Pendant qu’il traversait l’Y, mais était-ce bien possible, mais ne se trompait-il pas ? il crut apercevoir, il aperçut le célèbre docteur Boekman qui arrivait vers lui en patinant.

Le docteur Boekman ! Ah ! que de fois il avait pensé à lui. Le docteur Boekman était le plus fameux médecin et chirurgien de la Hollande. Hans ne l’avait jamais rencontré jusque-là, mais il avait souvent vu son portrait aux fenêtres des boutiques d’Amsterdam.

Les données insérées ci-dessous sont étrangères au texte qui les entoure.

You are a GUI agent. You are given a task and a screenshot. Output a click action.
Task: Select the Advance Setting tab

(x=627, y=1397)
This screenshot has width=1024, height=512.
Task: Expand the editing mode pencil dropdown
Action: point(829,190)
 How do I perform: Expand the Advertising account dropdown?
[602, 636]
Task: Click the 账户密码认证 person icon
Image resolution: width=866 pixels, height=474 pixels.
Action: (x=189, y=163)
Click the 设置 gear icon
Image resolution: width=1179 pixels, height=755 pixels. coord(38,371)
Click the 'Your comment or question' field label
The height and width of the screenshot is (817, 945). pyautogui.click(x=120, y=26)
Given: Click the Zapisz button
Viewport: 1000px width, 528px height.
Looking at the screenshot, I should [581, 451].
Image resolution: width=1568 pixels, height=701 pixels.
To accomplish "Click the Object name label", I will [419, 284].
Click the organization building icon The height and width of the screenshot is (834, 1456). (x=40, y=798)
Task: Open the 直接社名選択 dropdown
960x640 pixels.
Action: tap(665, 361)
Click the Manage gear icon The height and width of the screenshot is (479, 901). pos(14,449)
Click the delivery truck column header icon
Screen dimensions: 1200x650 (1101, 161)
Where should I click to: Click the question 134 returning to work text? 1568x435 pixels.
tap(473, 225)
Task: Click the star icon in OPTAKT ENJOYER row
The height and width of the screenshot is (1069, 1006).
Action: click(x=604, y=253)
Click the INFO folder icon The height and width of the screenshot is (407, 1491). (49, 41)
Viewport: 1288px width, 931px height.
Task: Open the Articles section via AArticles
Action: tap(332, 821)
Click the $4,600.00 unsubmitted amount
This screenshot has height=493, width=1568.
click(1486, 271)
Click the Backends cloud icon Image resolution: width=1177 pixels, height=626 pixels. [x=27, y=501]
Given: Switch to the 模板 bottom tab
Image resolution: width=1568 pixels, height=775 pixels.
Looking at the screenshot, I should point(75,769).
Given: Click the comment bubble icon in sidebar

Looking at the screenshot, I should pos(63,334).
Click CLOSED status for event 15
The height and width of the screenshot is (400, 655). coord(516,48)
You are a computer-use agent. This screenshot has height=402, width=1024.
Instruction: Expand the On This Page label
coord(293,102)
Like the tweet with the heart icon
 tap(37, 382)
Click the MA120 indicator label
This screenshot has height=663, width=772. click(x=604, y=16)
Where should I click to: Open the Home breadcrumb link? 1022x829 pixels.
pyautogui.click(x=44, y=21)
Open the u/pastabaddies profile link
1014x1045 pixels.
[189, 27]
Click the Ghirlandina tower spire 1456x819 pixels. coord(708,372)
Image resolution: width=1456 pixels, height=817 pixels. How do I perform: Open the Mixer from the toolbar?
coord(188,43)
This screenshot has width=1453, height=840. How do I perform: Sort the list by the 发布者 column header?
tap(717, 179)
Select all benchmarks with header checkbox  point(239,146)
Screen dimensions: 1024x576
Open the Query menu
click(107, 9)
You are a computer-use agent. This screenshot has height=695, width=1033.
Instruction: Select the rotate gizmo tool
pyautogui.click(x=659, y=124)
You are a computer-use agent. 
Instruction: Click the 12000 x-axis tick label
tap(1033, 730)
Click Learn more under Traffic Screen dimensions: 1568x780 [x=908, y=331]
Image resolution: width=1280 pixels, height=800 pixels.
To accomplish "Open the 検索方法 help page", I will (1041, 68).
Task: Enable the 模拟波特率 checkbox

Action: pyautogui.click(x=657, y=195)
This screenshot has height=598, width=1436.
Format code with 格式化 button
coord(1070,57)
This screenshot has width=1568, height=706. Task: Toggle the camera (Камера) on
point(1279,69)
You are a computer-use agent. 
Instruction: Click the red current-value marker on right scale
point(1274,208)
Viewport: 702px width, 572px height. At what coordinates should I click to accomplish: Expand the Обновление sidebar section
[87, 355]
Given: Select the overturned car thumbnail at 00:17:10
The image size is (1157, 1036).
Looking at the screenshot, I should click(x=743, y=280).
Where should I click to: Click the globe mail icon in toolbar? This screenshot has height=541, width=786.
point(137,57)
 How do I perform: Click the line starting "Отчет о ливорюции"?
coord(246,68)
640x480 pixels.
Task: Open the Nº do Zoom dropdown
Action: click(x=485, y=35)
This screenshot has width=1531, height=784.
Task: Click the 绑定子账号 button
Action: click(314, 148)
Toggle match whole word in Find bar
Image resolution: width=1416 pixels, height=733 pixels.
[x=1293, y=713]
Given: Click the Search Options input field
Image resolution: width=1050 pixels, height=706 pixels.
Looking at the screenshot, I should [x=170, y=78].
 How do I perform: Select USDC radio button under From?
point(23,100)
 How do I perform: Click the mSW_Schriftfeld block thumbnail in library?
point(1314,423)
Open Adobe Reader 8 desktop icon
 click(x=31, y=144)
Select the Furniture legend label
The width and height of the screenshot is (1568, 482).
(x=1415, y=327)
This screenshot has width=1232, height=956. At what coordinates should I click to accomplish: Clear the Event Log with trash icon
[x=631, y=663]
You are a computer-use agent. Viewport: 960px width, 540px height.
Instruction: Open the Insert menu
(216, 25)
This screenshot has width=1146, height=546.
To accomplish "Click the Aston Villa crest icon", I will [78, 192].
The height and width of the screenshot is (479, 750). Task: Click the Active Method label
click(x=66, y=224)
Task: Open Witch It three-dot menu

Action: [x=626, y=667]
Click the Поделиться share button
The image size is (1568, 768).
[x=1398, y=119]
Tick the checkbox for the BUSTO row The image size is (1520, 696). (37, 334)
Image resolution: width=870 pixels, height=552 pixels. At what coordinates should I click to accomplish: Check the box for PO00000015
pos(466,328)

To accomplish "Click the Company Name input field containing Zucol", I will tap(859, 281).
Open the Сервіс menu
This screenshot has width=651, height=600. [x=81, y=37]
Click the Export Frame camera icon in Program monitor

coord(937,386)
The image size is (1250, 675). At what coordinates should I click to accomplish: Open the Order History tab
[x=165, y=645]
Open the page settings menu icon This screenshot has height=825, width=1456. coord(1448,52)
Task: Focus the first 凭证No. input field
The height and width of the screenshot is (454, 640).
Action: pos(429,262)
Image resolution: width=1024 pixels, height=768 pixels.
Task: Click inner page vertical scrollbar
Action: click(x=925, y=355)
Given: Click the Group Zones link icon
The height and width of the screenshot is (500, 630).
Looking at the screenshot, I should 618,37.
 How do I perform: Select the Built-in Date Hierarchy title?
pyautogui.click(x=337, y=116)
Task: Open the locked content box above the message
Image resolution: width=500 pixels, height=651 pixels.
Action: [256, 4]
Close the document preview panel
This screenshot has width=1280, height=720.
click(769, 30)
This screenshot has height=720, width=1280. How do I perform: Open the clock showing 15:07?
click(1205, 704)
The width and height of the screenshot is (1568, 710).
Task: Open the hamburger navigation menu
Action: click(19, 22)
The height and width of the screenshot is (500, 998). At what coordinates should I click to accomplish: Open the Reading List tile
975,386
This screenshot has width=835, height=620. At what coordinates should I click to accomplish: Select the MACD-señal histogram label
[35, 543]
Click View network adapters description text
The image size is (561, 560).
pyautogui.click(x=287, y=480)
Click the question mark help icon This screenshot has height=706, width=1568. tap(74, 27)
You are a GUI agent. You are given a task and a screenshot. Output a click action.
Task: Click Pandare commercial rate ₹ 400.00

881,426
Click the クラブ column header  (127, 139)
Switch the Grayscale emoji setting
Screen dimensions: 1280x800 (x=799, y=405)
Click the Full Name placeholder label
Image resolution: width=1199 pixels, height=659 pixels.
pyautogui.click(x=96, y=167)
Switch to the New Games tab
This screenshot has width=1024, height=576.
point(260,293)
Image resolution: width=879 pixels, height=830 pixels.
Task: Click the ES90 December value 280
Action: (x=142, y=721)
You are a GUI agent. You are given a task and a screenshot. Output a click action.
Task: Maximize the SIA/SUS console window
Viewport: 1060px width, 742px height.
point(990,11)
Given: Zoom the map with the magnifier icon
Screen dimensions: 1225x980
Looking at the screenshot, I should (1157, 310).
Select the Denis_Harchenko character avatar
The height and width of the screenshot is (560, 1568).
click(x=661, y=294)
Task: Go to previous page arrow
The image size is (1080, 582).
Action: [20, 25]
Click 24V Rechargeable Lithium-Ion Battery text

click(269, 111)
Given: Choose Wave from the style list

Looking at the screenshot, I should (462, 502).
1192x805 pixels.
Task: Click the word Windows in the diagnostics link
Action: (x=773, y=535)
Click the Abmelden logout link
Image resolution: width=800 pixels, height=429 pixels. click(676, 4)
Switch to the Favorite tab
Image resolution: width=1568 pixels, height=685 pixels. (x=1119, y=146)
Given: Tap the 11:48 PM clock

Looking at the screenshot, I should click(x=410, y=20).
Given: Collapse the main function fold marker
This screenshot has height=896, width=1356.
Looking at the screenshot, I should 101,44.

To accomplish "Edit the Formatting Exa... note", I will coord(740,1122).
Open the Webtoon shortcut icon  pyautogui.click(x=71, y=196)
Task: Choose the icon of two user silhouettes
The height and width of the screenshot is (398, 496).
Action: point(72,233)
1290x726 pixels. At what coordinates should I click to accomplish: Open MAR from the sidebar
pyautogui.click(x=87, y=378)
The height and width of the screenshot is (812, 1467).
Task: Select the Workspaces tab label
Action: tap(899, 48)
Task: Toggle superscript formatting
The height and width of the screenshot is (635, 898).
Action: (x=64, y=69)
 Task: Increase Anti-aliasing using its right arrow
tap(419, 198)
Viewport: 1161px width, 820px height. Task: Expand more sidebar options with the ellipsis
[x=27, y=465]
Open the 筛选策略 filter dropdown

C’était une de ces figures qu’on ne peut oublier : longue et maigre, quoique hollandaise, avec des yeux bleus froids et sévères ; de drôles de lèvres serrées l’une contre l’autre et qui semblaient dire : « Il est défendu de sourire. » Ce personnage n’avait l’air ni joyeux, ni sociable ; il n’était pas non plus de ceux qu’un garçon bien élevé se fût permis d’accoster sans y être autorisé.

Mais Hans s’y sentait autorisé, et cela par une voix qu’il méconnaissait rarement : celle de sa conscience.

« Voici le plus grand médecin du monde entier, lui soufflait la voix, c’est Dieu qui te met en sa présence, c’est Dieu qui te l’envoie ; tu n’as pas le droit d’acheter des patins quand tu pourrais, avec cet argent, payer peut-être la guérison de ton père. C’est le moment ou jamais de tout oser. »

Ses patins de bois poussèrent un cri de triomphe. Des centaines de magnifiques patins apparaissaient et reluisaient dans les airs, au-dessus de la tête de Hans. Il sentit

  1. Prononcez Aï ; c’est un bras du Zuiderzée.